# PROBLEM TO WORK ON
Below is a listing. Gather each line of it that contains "Anuncio".

***

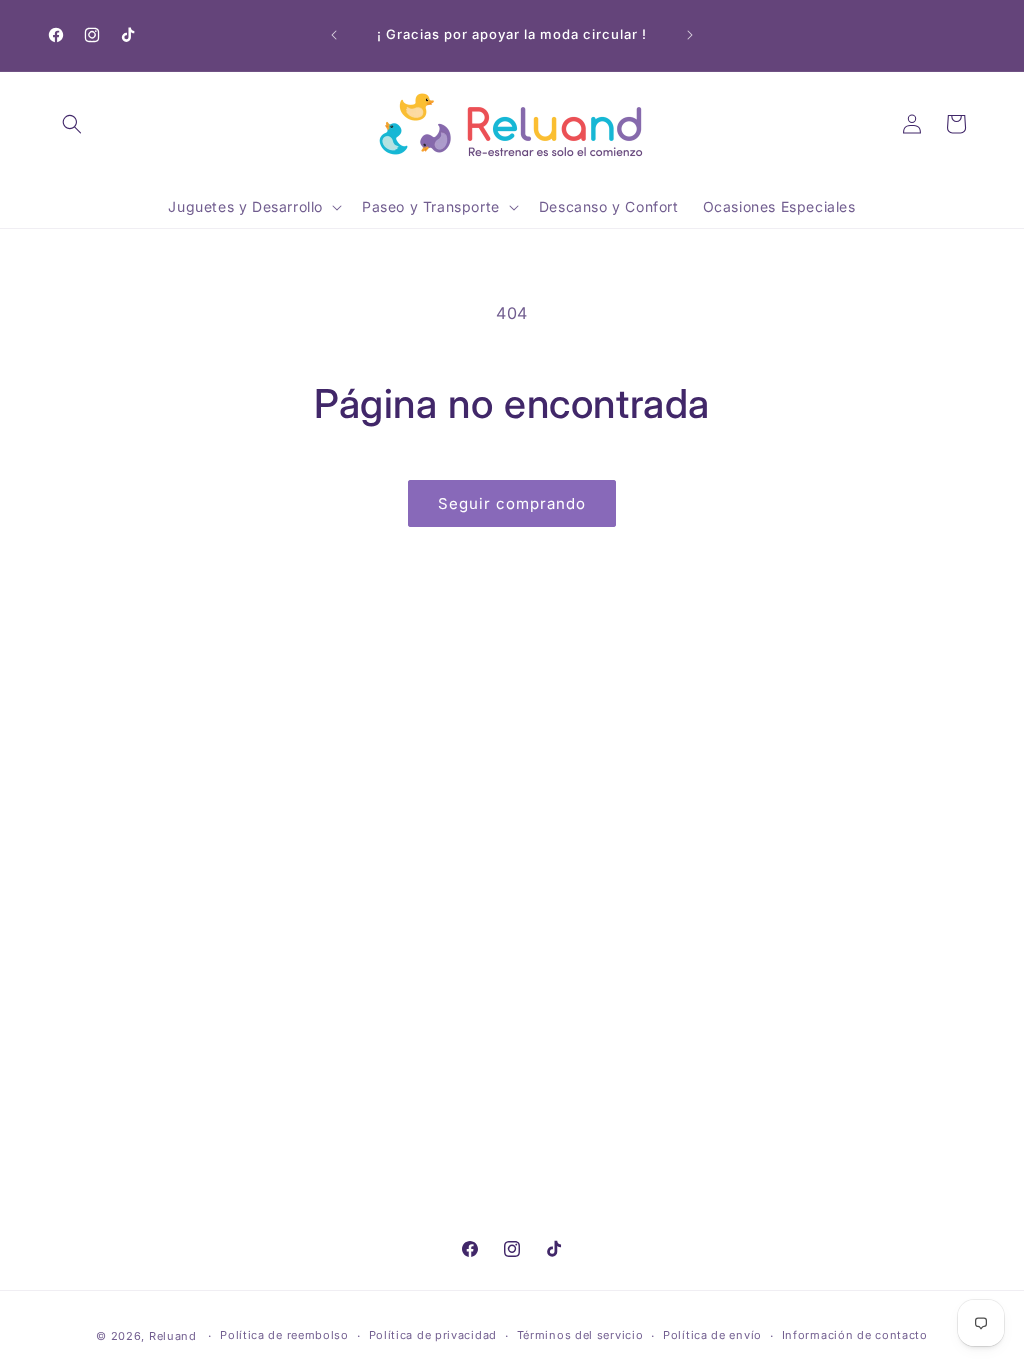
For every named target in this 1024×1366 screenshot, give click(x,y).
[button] (72, 124)
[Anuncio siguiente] (690, 35)
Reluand (173, 1336)
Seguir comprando (512, 503)
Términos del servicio (580, 1335)
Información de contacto (855, 1335)
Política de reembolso (284, 1335)
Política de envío (712, 1335)
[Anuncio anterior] (334, 35)
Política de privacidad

***

# EXERCISE OUTPUT
[Anuncio siguiente] (690, 35)
[Anuncio anterior] (334, 35)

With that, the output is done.